Friday, July 6, 2018

Oklahoma’s tools of secular selfishness

It's alarming "when religious leaders make themselves tools of secular selfishness in the name of, yet to the detriment of, better schools for kids," Greg Forster writes.

Tuesday, July 3, 2018

Educator candidates ‘should be examined with heightened skepticism’


"Oklahoma’s education blob—school unions, education schools, and their allies—is becoming unusually shameless in its determination to vote itself another taxpayer bailout," Greg Forster wrote two years ago. As we're beginning to see a new batch of "teacher caucus" stories about educators seeking to become legislators, Forster's observations remain relevant and worth re-reading. Journalists would do well to exhibit a tad more of that famous skepticism they pride themselves on.
A press corps with any self-respect or sense of professional responsibility would ask the blob questions like these: Why have previous increases in school budgets and teacher salaries failed to produce educational improvements? ... How much spending—give us a dollar amount—would be enough to make you say spending is sufficient and any problems that persist are the responsibility of the schools? 
As Pew, Gallup, Quinnipiac, and many others have made clear, Republicans don't particularly trust the so-called mainstream media. (Nearly three in four Oklahoma Republicans trust the news media "not at all" or "not very much," and among conservative Republicans that number is doubtless even more startling.) And even though most reporters probably assume that higher taxes and more government spending on education are warranted, they should strive for fairness in their reporting. As Forster says:
Those who demand that government spend more money on themselves should be examined with heightened skepticism. The public interest (in this case, the education of children) should be clearly distinguished from private interests (budgets, salaries, and home prices). And policy should be designed, broadly and in the details, to serve the public interest only. 

Monday, July 2, 2018

Muldrow schools, teacher sued over bullying incident

"A former student at Muldrow High School has filed a lawsuit against the Muldrow Public Schools and a teacher in connection with an alleged bullying incident that occurred on Sept. 29, 2016," Sequoyah County Times editor Roy Faulkenberry reports.
The lawsuit stems from an incident on Sept. 29, 2016, when “a student who had previously been reported to administrators by George Brown's parents as a person who had been bullying George Brown, challenged George Brown to a fight on the Muldrow High School grounds in a pavilion with a concrete floor,” according to the petition.

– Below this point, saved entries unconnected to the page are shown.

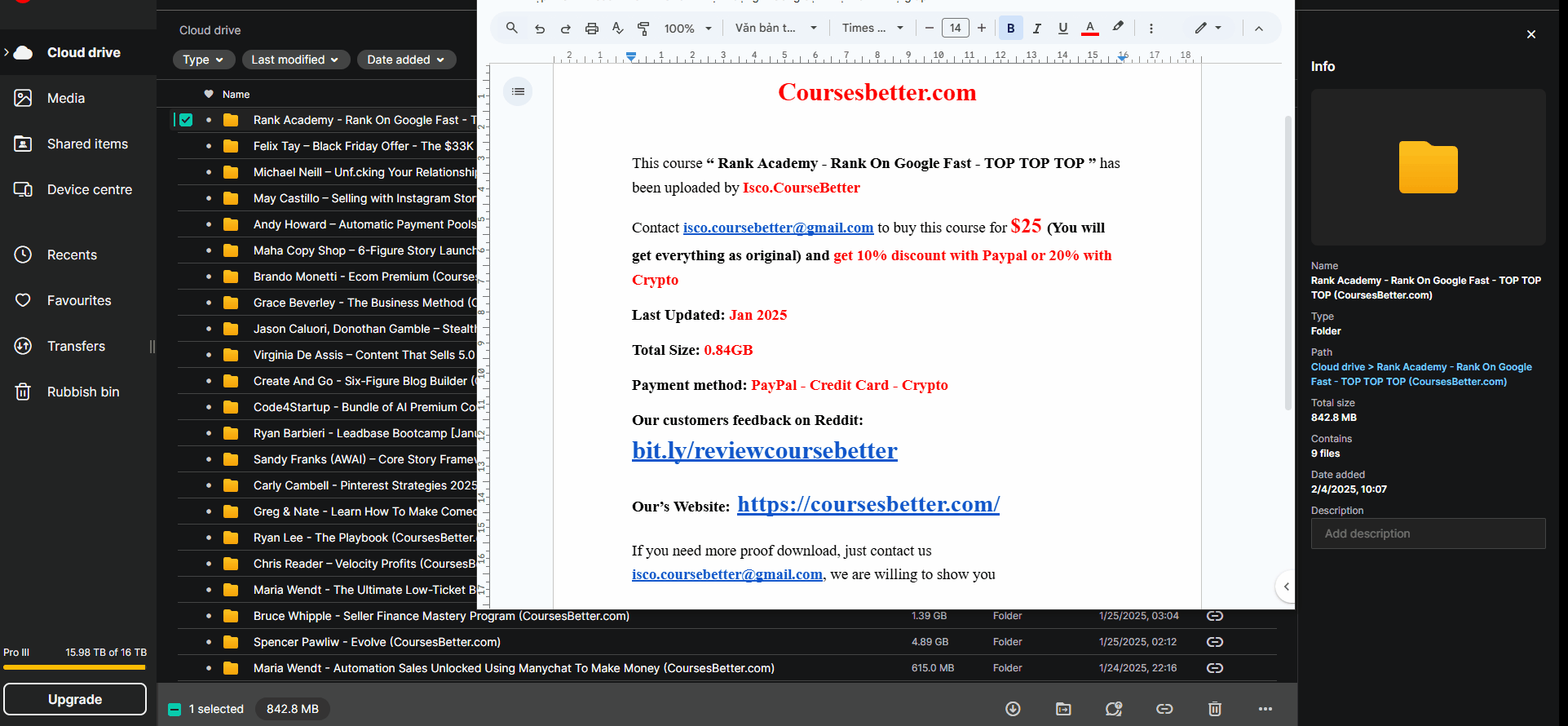This screenshot has width=1568, height=726.
Task: Open the Type filter dropdown
Action: coord(203,60)
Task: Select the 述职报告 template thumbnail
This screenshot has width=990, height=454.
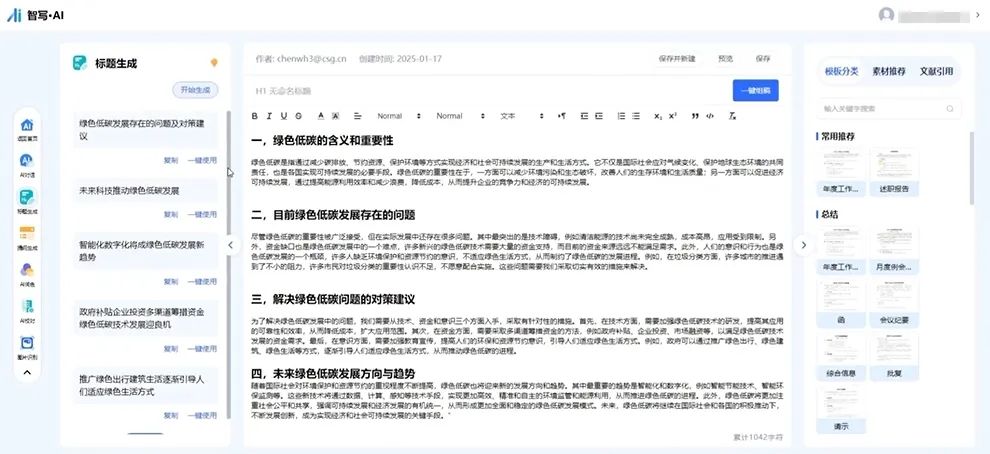Action: point(893,170)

The petition said Brown fell victim to “severe, pervasive and abusive harassment, bullying, isolation, criticism, mocking and physical assault,” beginning in August 2016.

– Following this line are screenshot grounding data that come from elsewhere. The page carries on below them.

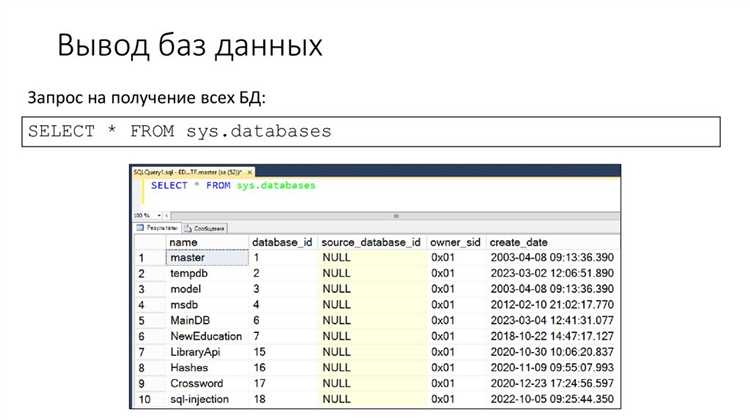Click the database_id column header
The width and height of the screenshot is (750, 420).
(282, 243)
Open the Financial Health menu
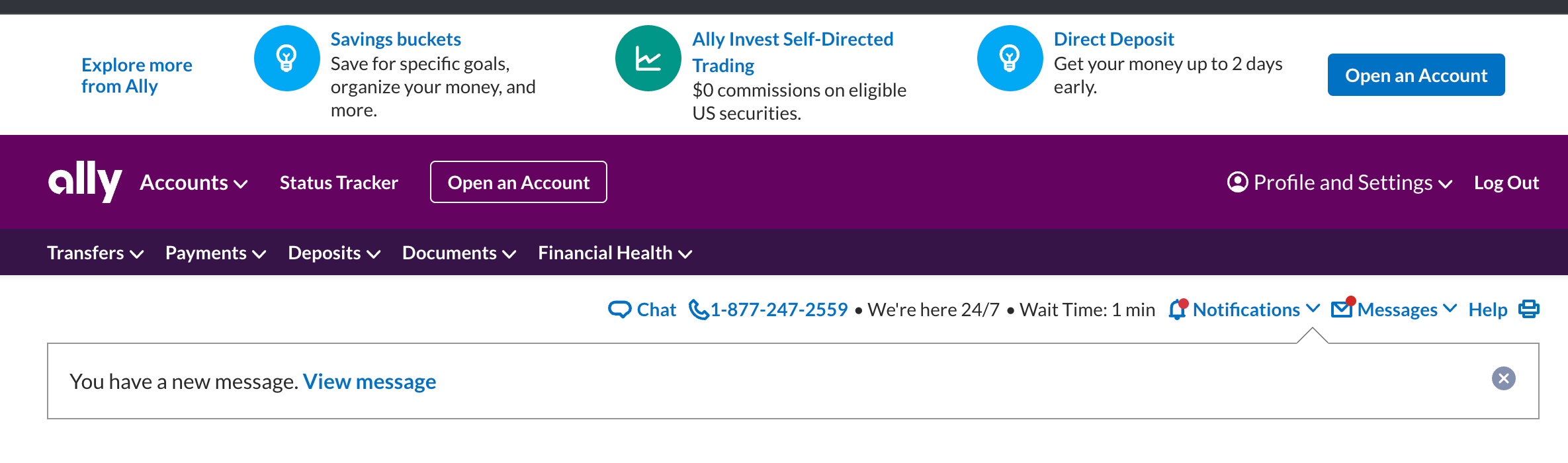The width and height of the screenshot is (1568, 463). point(615,253)
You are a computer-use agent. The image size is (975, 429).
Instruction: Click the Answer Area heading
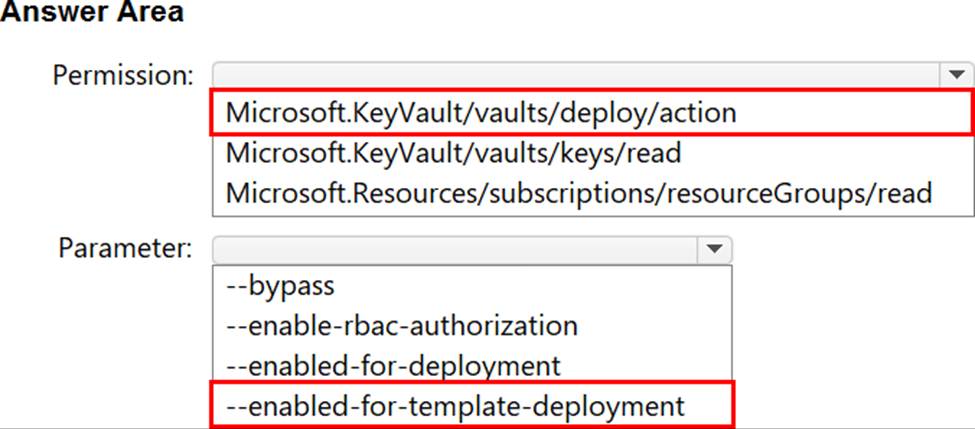(92, 16)
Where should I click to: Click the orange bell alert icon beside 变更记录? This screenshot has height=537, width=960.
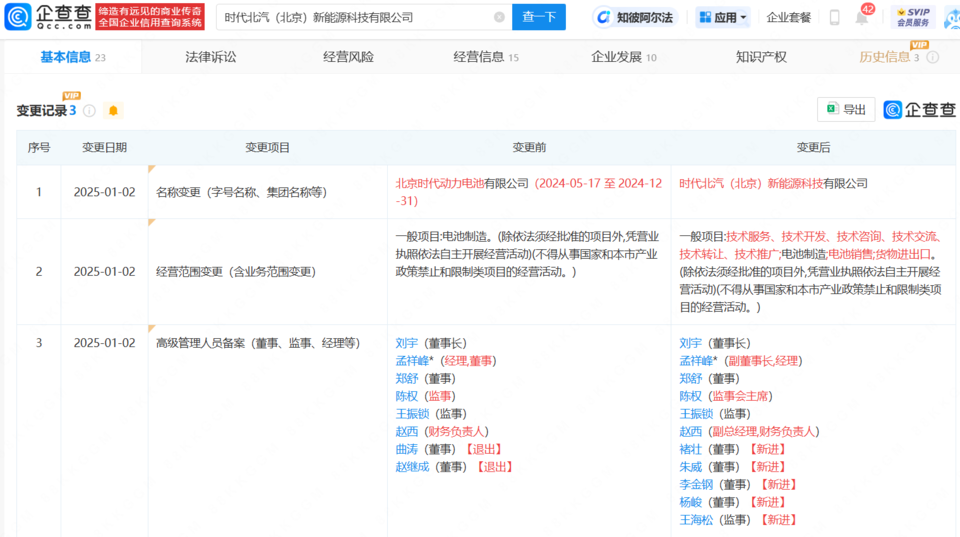click(x=113, y=110)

According to the information filed in the petition, Brown and his parents had reported the incidents of bullying to Muldrow Principal Steve Page.

“When the harassment and bullying behavior commenced in the fall of 2016, the District did not have a bullying policy nor harassment/bullying forms available for Brown or his parents to submit. Brown's parents made the reports directly and verbally to Brown's principal,” the petition said.

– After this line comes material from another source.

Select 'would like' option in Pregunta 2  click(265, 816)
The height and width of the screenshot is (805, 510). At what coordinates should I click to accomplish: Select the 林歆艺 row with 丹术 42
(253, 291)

It's alleged in the petition that on Sept. 29, 2016, that during a lunch break, the reported bully, who is identified as Julie Bosher's son, Brooks Boshers, told his mother in the witness of several students that he was going to “assault and batter George Brown at the pavilion.”

At that time, the lawsuit says Julie Boshers was a teacher at Muldrow Schools and was on duty to ensure student safety. When her son informed her of his intentions, Julie Boshers' response was, “ do what you have to do.”

Brooks Boshers was reported to have proceeded to the pavilion on school grounds and asked his mother, who was the teacher on duty, to hold his things. Boshers then allegedly body slammed Brown onto a concrete slab and punched him in the back of his head.

“Defendant Julie Boshers, mother of the bully, took no action to try and prevent or stop the student bully from assaulting and brutally battering George Brown. Even though she was equipped with communications equipment, she made no attempts to call for assistance or help, the lawsuit said.